[About this exercise] What is needed is an exact copy of the lines from the one containing "This screenshot has width=1023, height=798." through the last line of the records below, with no pictures.

Pixel coordinate grounding data
=======

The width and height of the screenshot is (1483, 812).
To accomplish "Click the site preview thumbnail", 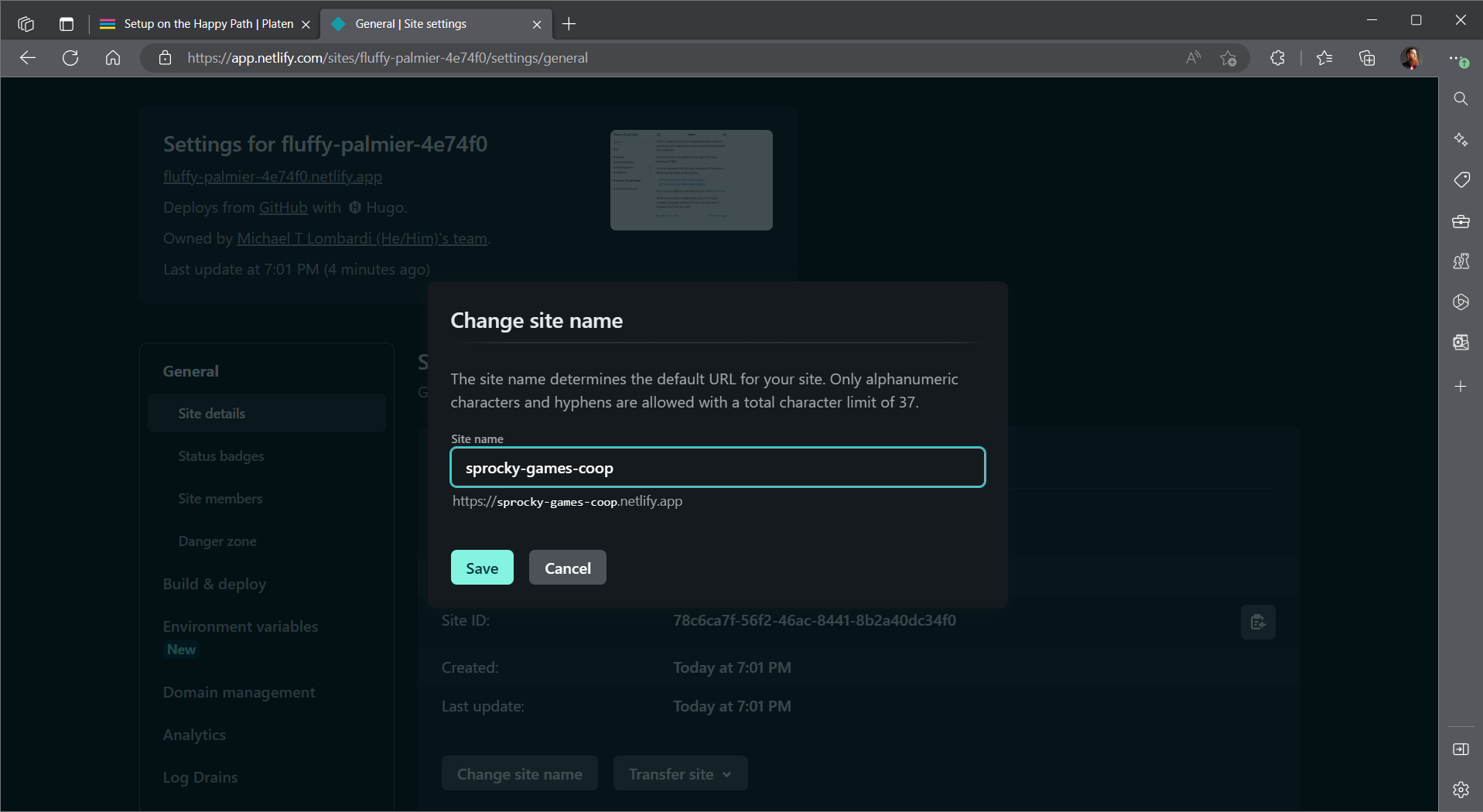I will pos(691,180).
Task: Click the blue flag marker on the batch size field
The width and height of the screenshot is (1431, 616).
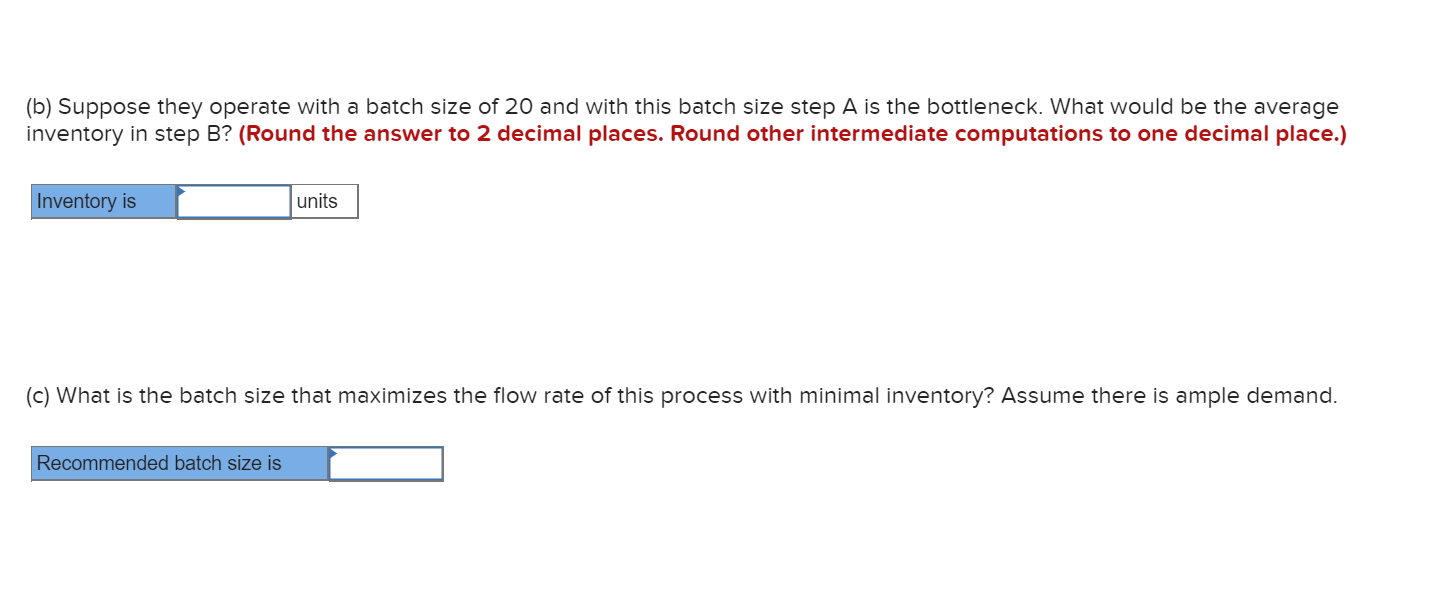Action: 335,453
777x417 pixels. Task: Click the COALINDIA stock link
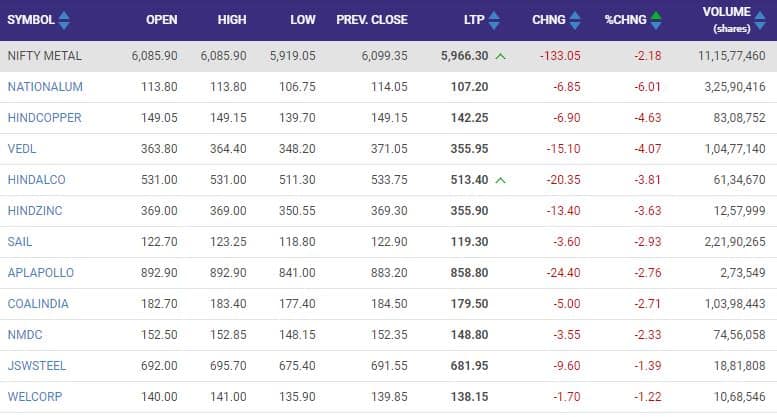(39, 304)
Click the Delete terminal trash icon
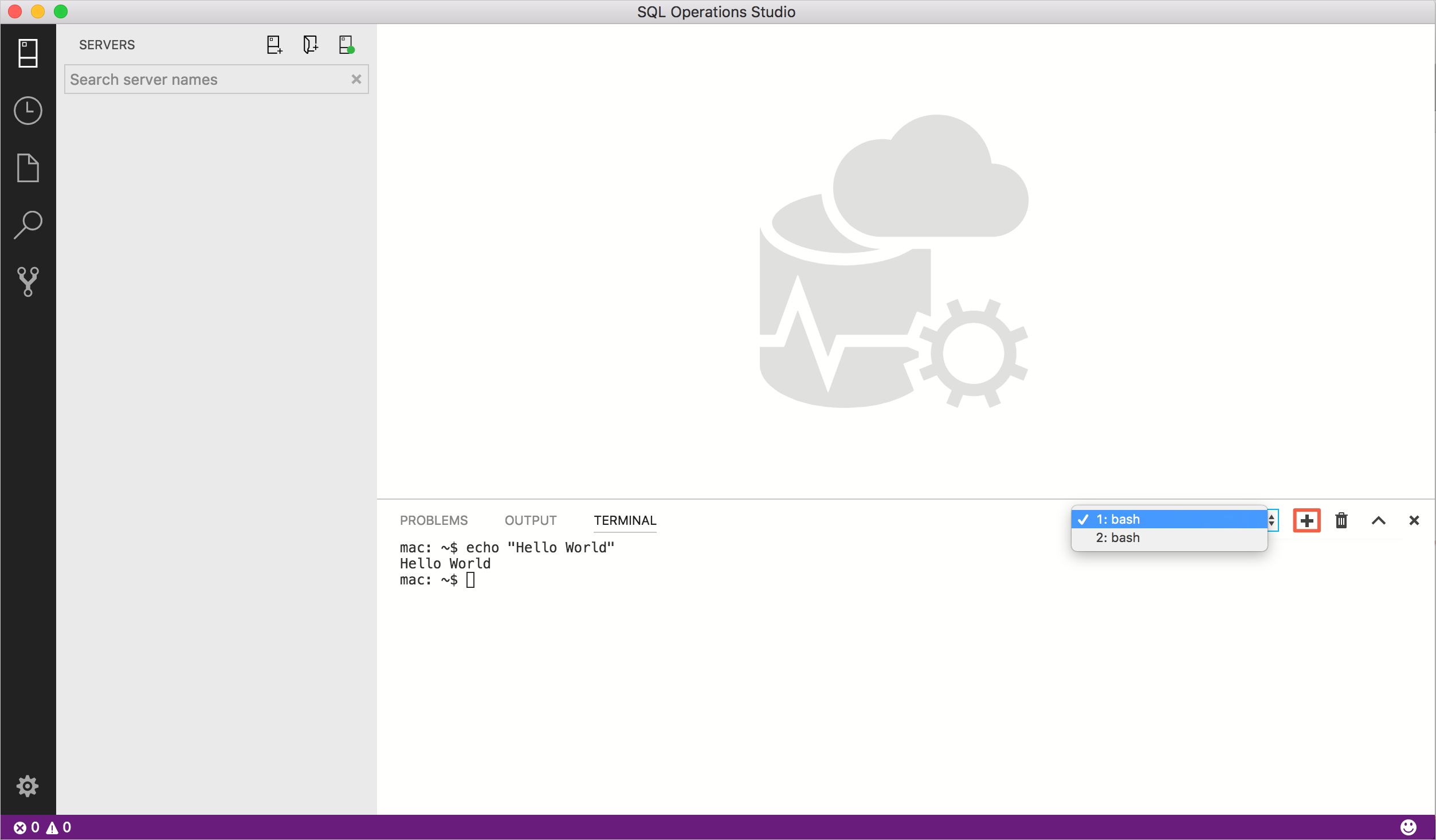This screenshot has width=1436, height=840. [1341, 519]
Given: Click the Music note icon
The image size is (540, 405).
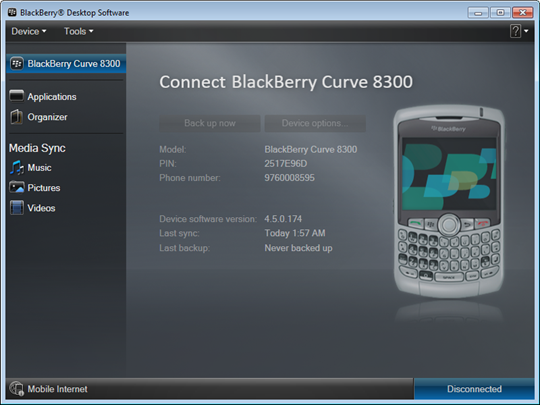Looking at the screenshot, I should [17, 167].

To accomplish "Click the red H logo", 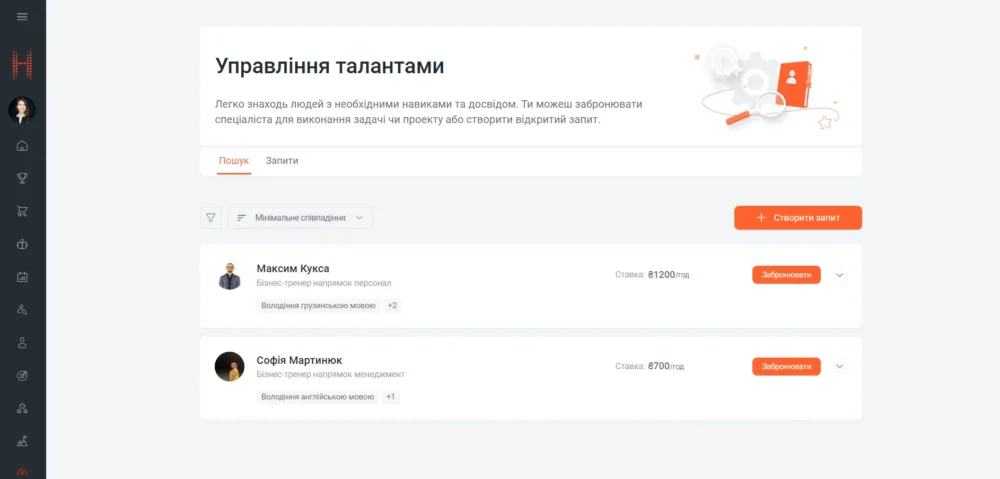I will tap(22, 66).
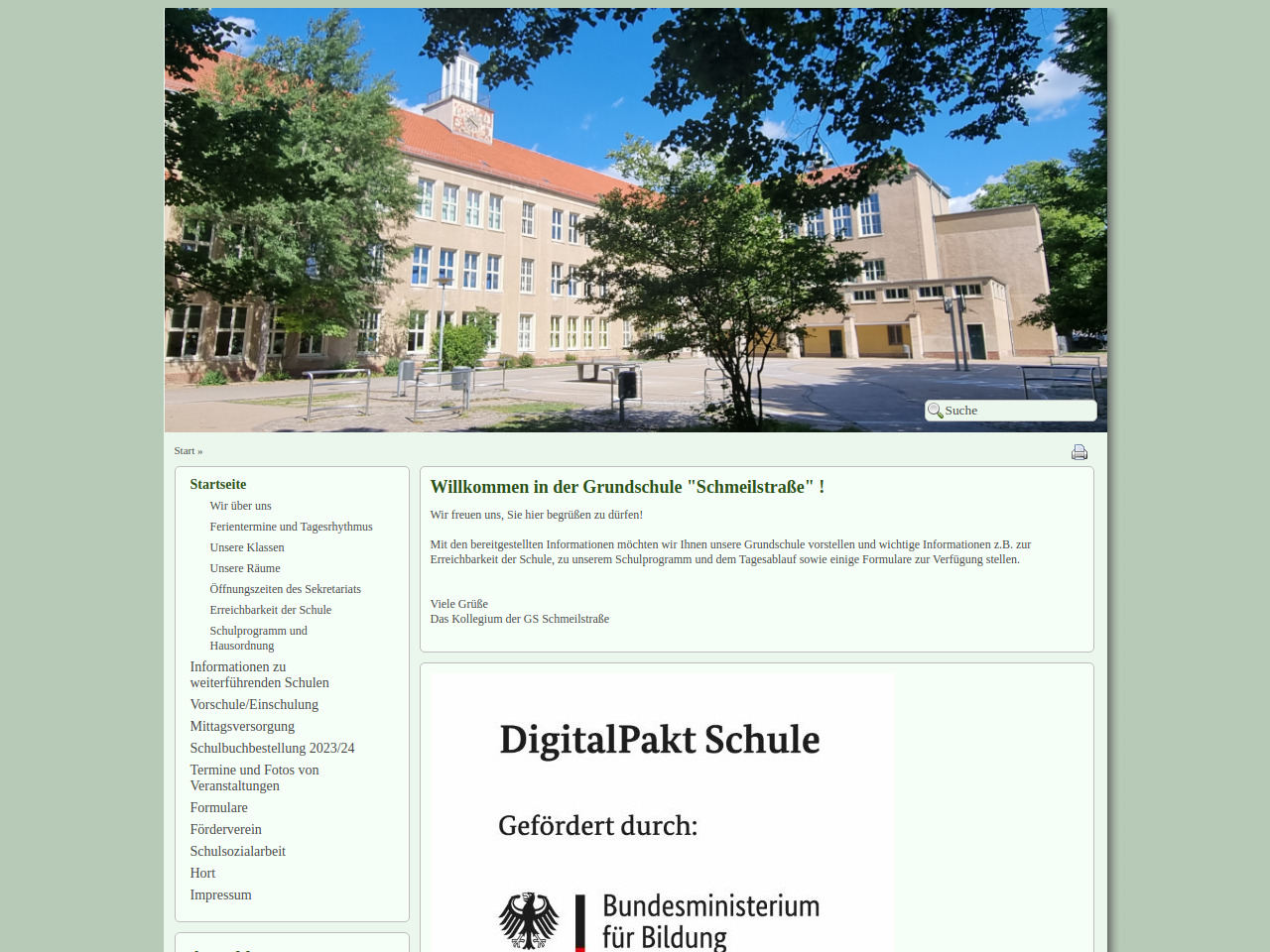Open Schulbuchbestellung 2023/24

(272, 748)
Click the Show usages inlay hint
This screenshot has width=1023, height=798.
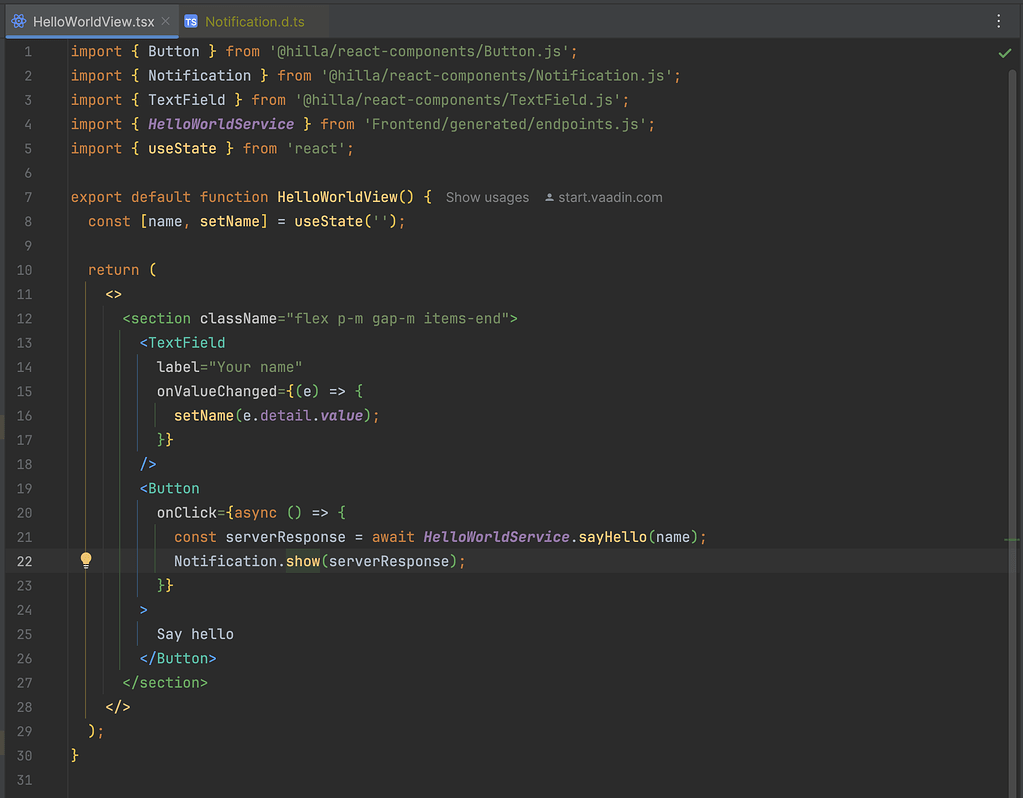coord(487,197)
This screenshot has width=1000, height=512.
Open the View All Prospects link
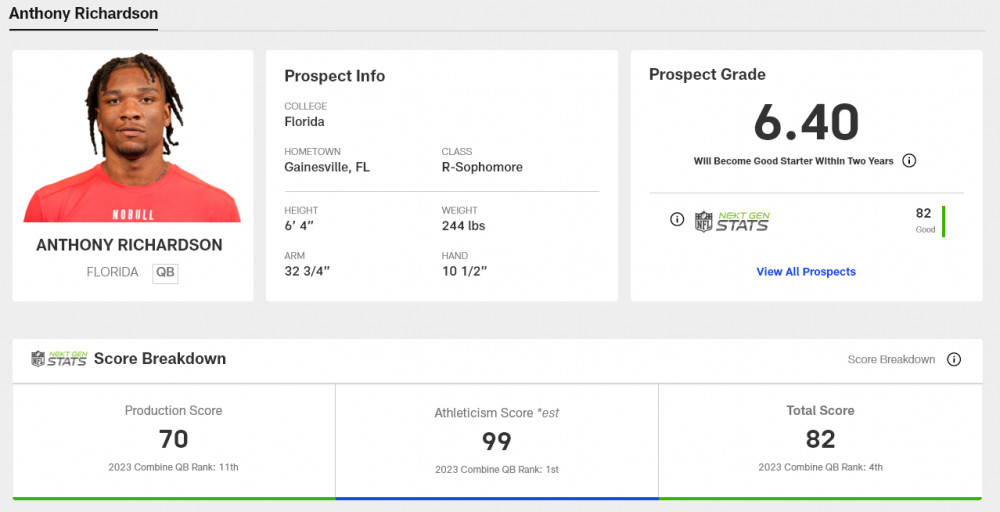click(806, 272)
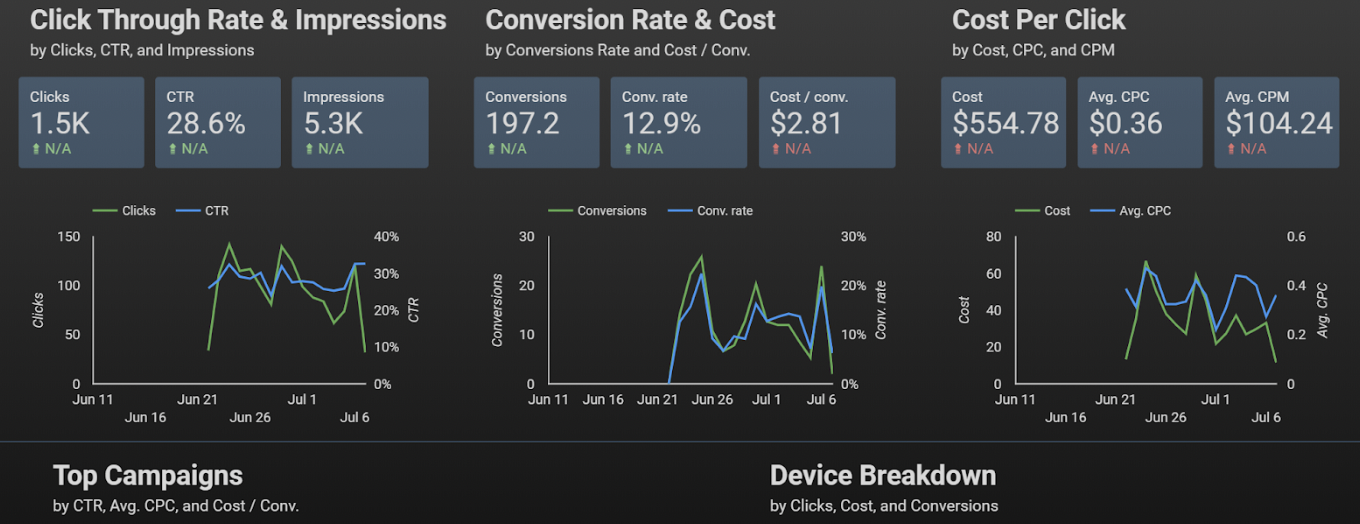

=======

[Output of the exercise]
This screenshot has width=1023, height=798.
coord(487,197)
This screenshot has width=1000, height=512.
Open the View All Prospects link
click(806, 272)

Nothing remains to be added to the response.